=== Goal ===
Render the stretch of the records from the line containing "At what coordinates should I click to accomplish: Click the Vol" through the line containing "Click the TV" as a JSON list of strings, with one string per line and blank lines omitted.

>>>

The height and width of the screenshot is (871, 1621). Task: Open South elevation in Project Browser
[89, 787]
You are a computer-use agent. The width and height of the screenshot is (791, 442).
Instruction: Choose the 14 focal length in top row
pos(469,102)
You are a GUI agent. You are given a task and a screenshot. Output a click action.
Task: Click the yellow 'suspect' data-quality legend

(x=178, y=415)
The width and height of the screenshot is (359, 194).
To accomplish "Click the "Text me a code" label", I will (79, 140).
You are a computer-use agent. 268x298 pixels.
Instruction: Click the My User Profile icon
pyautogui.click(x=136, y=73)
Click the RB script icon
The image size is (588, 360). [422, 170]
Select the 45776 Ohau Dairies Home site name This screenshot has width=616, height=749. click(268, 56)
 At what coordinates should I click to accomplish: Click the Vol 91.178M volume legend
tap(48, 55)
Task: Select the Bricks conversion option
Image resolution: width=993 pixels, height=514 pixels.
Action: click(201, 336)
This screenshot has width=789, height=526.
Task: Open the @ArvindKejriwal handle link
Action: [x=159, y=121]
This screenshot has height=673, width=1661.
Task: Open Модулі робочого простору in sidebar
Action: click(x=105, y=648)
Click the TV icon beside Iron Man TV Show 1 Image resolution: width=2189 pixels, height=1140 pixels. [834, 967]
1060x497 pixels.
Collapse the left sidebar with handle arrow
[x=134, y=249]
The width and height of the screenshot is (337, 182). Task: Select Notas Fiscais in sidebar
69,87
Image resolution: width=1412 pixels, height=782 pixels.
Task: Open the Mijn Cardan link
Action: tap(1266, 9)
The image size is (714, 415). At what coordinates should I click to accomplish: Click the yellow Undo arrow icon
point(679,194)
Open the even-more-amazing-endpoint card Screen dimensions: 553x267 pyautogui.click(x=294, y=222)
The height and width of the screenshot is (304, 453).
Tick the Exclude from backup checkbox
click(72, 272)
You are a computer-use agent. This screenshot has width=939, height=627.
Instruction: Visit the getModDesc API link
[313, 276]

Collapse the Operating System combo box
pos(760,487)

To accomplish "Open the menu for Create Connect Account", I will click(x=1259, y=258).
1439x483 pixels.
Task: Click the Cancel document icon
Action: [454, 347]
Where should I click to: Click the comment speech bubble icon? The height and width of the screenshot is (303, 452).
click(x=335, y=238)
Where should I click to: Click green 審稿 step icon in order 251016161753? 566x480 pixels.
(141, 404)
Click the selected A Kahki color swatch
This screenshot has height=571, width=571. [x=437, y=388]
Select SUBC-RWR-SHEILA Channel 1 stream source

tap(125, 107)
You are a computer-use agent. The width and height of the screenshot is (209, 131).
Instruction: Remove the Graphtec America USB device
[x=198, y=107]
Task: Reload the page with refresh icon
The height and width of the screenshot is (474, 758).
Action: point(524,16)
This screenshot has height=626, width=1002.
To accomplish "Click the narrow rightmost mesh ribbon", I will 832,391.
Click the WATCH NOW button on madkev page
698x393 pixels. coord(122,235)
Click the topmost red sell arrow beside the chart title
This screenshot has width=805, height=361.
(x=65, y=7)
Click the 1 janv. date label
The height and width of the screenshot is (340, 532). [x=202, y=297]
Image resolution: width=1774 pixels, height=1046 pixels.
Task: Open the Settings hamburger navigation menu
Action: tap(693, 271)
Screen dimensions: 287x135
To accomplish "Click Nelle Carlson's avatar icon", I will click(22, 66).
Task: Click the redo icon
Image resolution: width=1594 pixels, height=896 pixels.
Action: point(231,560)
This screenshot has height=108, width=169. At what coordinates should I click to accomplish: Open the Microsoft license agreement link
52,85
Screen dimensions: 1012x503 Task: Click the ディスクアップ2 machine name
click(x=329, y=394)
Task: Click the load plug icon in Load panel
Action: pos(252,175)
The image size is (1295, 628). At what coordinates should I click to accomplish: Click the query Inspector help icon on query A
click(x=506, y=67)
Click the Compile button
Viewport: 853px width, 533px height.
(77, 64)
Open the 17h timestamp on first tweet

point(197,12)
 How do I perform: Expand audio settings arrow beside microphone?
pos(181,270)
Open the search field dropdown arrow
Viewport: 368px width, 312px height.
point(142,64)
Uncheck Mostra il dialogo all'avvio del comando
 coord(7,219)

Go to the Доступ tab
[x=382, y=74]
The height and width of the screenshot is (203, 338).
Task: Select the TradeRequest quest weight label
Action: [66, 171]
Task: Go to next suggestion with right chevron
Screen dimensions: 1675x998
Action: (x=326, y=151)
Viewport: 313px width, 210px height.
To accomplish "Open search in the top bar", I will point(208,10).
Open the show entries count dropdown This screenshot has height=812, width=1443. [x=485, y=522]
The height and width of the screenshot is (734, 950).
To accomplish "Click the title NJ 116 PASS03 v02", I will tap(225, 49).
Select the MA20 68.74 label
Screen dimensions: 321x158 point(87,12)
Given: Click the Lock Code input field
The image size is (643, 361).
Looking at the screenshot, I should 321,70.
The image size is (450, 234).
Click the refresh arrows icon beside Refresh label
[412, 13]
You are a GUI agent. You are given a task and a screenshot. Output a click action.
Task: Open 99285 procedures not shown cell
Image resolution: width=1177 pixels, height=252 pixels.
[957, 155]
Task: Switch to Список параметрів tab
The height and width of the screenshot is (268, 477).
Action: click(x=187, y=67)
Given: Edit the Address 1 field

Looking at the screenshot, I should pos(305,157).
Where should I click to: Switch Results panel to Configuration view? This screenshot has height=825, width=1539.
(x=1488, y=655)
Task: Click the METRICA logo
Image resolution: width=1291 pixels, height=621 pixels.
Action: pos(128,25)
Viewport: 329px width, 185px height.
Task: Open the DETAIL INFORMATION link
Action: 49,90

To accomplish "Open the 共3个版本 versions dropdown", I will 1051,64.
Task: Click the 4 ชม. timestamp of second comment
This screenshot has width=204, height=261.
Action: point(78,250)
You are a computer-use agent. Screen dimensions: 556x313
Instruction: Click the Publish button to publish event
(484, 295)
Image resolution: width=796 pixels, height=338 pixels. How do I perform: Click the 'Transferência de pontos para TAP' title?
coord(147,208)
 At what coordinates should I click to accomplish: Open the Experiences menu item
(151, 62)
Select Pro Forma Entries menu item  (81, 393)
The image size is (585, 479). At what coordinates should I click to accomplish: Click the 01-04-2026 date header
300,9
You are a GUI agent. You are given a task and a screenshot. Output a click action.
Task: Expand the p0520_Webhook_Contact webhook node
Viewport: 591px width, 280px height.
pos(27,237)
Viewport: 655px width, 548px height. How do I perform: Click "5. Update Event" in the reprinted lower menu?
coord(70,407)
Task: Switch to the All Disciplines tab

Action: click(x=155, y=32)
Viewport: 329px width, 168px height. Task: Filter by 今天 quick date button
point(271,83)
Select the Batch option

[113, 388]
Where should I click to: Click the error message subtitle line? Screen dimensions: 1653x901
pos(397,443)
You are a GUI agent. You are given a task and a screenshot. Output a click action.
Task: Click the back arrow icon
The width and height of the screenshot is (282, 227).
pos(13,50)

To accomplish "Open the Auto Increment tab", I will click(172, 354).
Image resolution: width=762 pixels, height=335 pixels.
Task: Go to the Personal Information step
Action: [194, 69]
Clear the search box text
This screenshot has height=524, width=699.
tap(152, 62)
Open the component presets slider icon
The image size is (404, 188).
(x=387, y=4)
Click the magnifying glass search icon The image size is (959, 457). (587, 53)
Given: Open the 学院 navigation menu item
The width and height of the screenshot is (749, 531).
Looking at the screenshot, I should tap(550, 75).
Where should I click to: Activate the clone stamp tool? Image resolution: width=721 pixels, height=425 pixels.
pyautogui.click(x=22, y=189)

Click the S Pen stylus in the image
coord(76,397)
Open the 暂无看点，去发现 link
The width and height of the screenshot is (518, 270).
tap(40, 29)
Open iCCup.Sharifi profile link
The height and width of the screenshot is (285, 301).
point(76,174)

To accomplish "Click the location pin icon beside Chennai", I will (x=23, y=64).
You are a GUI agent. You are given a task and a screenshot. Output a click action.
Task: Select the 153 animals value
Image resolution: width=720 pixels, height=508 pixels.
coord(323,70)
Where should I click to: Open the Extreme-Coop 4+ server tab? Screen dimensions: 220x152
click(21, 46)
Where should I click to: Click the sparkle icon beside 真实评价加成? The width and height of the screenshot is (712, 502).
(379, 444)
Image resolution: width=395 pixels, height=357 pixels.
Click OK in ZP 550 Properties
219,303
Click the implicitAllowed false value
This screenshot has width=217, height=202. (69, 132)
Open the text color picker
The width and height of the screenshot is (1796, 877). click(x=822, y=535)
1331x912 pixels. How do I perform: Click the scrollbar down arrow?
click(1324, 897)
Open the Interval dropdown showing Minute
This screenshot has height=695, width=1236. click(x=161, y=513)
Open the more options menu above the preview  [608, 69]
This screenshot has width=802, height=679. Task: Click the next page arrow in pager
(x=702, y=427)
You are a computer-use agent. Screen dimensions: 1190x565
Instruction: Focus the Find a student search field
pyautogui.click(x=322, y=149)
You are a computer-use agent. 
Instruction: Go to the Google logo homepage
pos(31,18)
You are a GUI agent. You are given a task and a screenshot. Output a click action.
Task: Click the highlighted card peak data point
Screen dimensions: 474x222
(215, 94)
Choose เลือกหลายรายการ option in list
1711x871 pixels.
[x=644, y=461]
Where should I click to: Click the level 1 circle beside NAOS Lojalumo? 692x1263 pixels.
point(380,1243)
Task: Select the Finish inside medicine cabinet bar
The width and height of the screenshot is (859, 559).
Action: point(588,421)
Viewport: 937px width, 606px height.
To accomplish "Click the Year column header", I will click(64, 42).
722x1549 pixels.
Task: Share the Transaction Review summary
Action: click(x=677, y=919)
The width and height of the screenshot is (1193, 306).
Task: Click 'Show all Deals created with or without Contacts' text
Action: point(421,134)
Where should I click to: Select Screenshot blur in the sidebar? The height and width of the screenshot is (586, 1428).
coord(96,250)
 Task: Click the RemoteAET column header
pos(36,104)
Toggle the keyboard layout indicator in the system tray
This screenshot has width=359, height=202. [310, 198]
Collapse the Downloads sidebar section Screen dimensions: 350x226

<<<

=== Full output ===
[
  " At what coordinates should I click to accomplish: Click the Vol 91.178M volume legend",
  "tap(48, 55)",
  "Task: Select the Bricks conversion option",
  "Image resolution: width=993 pixels, height=514 pixels.",
  "Action: click(201, 336)",
  "This screenshot has width=789, height=526.",
  "Task: Open the @ArvindKejriwal handle link",
  "Action: [x=159, y=121]",
  "This screenshot has height=673, width=1661.",
  "Task: Open Модулі робочого простору in sidebar",
  "Action: click(x=105, y=648)",
  "Click the TV icon beside Iron Man TV Show 1 Image resolution: width=2189 pixels, height=1140 pixels. [834, 967]"
]